Excavation of the late La Tène well.
© UASD / S.Louit
Drawing of well.
© UASD / S.Louit
The extent of cereal-growing and cattle-breeding can be seen in the rural settlement that was discovered on the north slope of the Rouillon valley at the place known as "Haut du Tartre". The space allotted for habitation was delimited by an enclosure ditch. Four variously-sized structures built on posts may have served as living spaces, barns or granaries.

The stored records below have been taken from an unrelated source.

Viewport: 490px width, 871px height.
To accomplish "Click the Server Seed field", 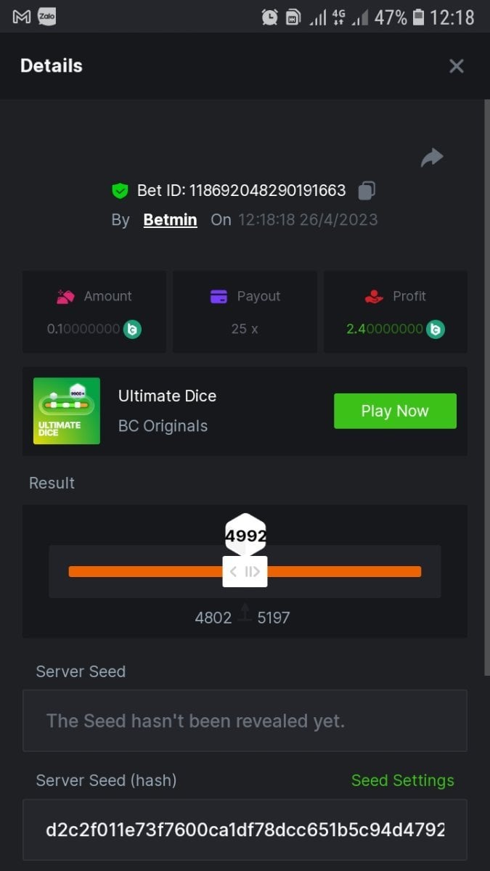I will (245, 721).
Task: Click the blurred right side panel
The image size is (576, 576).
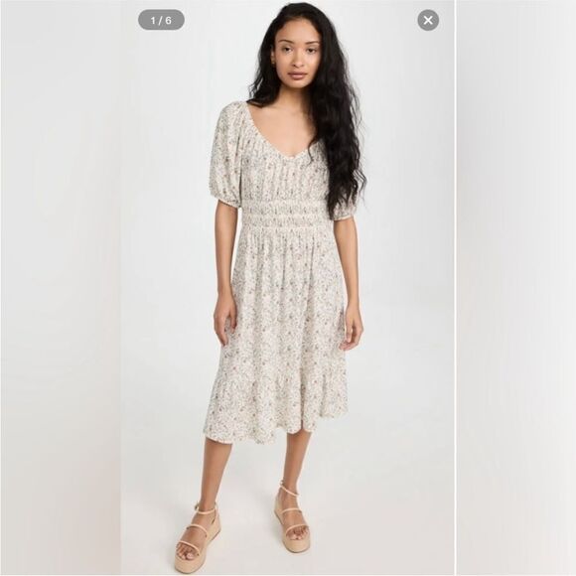Action: [516, 288]
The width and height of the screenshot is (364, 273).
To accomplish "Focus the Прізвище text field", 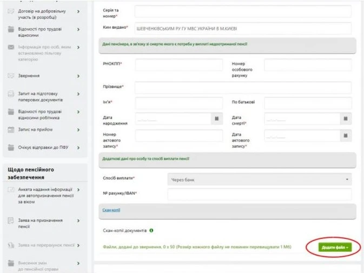I will (x=243, y=87).
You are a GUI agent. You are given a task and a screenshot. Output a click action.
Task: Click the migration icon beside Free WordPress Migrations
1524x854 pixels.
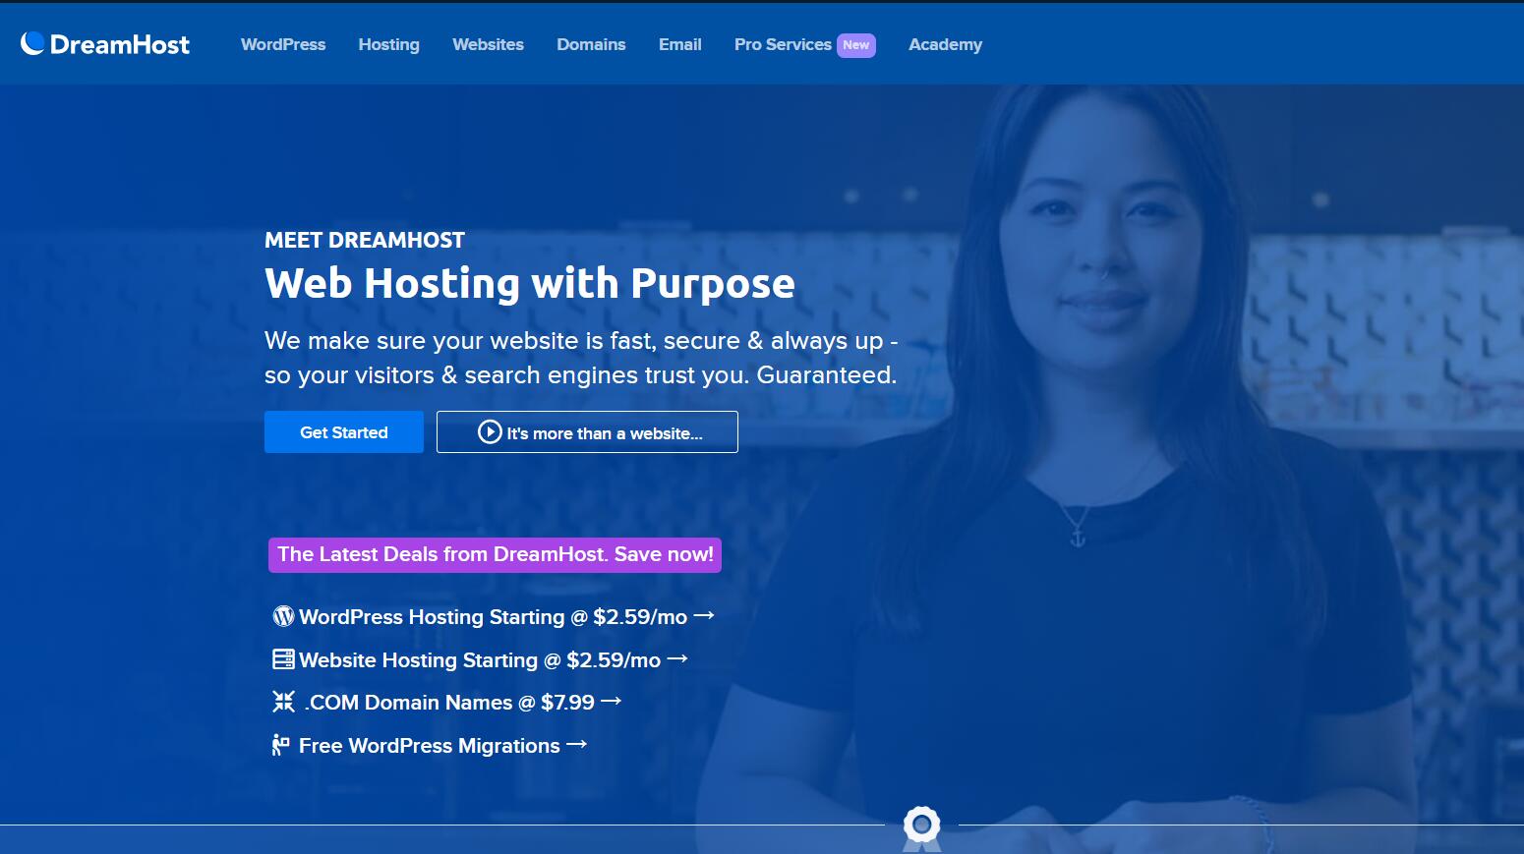tap(281, 745)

Water was provided by a five-meter-deep well made of wood and stone. The well casing was made of split oak planks stacked behind four corner posts, and held in at mid-height by struts. The well, which was fed by ground water, had been filled in with a water-logged sediment that contained large amounts of grain and plant remains. They indicate that the inhabitants ate barley, common millet and spelt. Flax was grown for pressing into oil or making into textiles. Several large bovid skulls and one goat skull indicate the presence of a herd; their presence in the well may be indication of a ritual gesture that is characteristic of religious practices in the Bronze and Iron ages.
Today, dendrochronology is an essential archaeological dating method. It is based on the study of tree rings, whose annual growth is determined by climatic conditions. A sequence of rings never repeats itself; by studying progressively older trees, a reference sequence may be established, to which the rings from samples of wood found during archaeological excavations may be compared. Dendrochronological analysis of the wood used in the well casing allows us to date the well to 150 BCE. Judging by the pottery and coins found in the enclosure's filled-in ditch, the site was abandoned a century later.